━━━━━ Document text ━━━━━

Marshal Liu Bocheng Communique

On the first day of Aug 1950, a message from Marshal Liu Bocheng, the Chairman of Southwest Military and Political Committee, was widely distributed by Xinhua: “[The] People Liberation Army will soon march towards Tibet with the object of driving out the British and American aggressive forces so as to make Tibetans return to the Great Family of the People’s Republic of China (PRC).” The general lines of the ‘liberation’ were given as under :-

“As soon as the Liberation army enters into Tibet they will carry out the Programme of National Regional Autonomy, religious freedom, protection of Lama church and will respect the religious belief and customs of the Tibetans, develop their languages and characters as well as their educational and their agricultural, pastural, industrial and commercial enterprises, and work for betterment of the peoples living standard.”

  Did the CCP’s Central Committee have the intention to seriously implement these policies? It is difficult to say.

    Lui’s message continues, “The military and political systems prevailing in Tibet now will remain as they are and will not be changed. However the present Tibetan Army will become a part of the National Defence Force of the PRC”. It was ominous for the Tibetans. Liu generously added: “All expenditure of the People’s Liberation Army when they enter into Tibet [will be borne] by this Central People’s Government so as to reduce the burden of the Tibetans.”

    The die was cast.

━━━━━ Provided data ━━━━━

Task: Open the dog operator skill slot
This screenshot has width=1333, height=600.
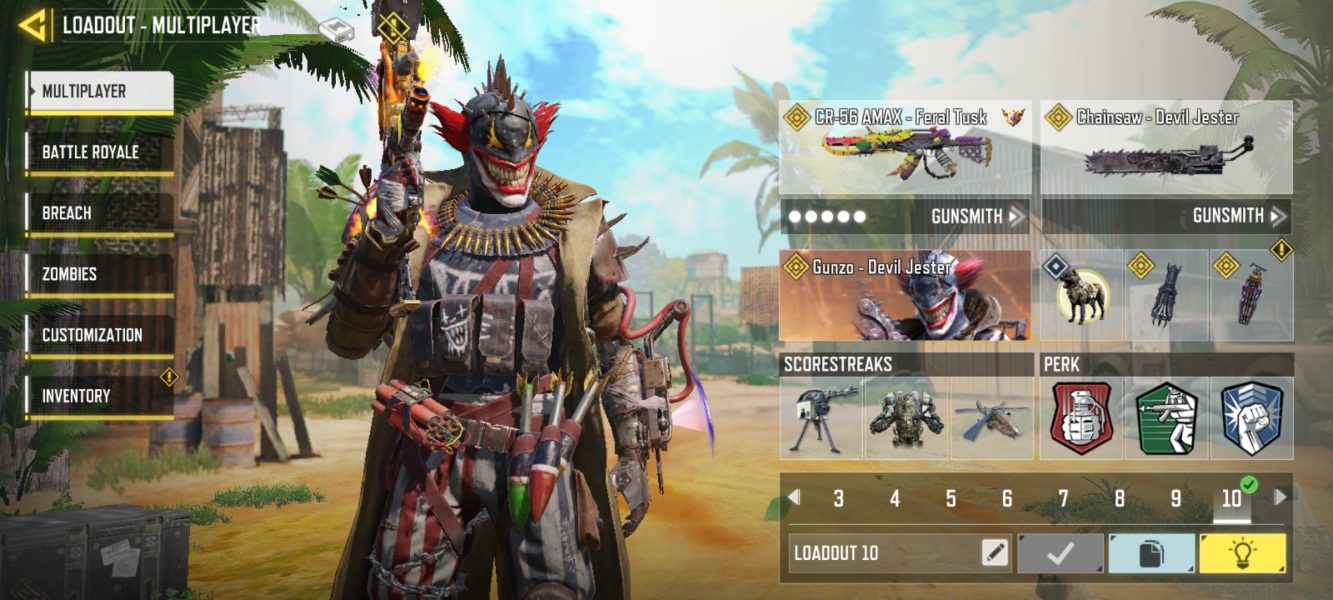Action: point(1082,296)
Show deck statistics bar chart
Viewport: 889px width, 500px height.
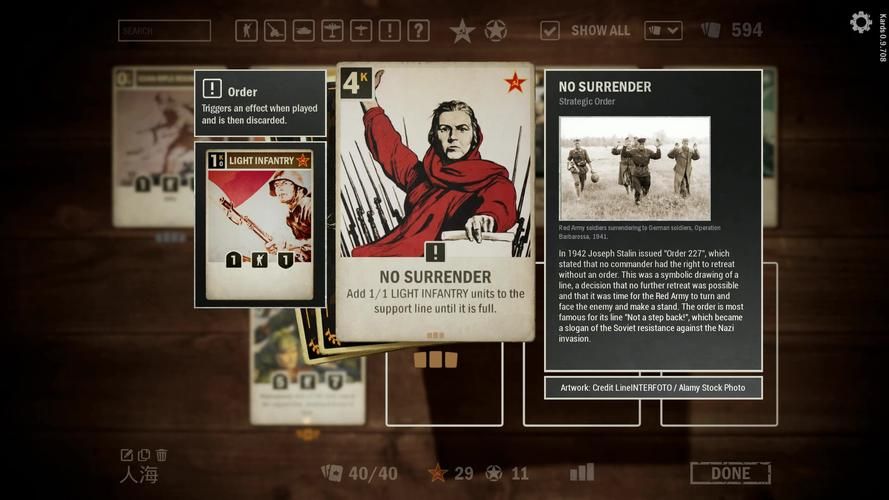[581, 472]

━━━━━

# [Complete the following]
1 > Please duplicate the communique passage between "Did the CCP’s" and "die was cast.", inclusive.
2 > Using the communique passage, decide whether each statement agrees with it, and answer yes or no with the deciding words quoted: (a) Xinhua distributed the message on the first day of Aug 1950. (b) The present Tibetan Army was to be disbanded. (c) Tibetans were to bear the army's expenditure on entering Tibet.
3 > According to the communique passage, what position did Marshal Liu Bocheng hold?
The records are separate from the communique passage and unrelated to it.

# [Complete answers]
1 >
Did the CCP’s Central Committee have the intention to seriously implement these policies? It is difficult to say.

    Lui’s message continues, “The military and political systems prevailing in Tibet now will remain as they are and will not be changed. However the present Tibetan Army will become a part of the National Defence Force of the PRC”. It was ominous for the Tibetans. Liu generously added: “All expenditure of the People’s Liberation Army when they enter into Tibet [will be borne] by this Central People’s Government so as to reduce the burden of the Tibetans.”

    The die was cast.

2 >
(a) Yes: "On the first day of Aug 1950, a message from Marshal Liu Bocheng, the Chairman of Southwest Military and Political Committee, was widely distributed by Xinhua"
(b) No: "However the present Tibetan Army will become a part of the National Defence Force of the PRC"
(c) No: "All expenditure of the People’s Liberation Army when they enter into Tibet [will be borne] by this Central People’s Government so as to reduce the burden of the Tibetans."

3 > He was the Chairman of Southwest Military and Political Committee.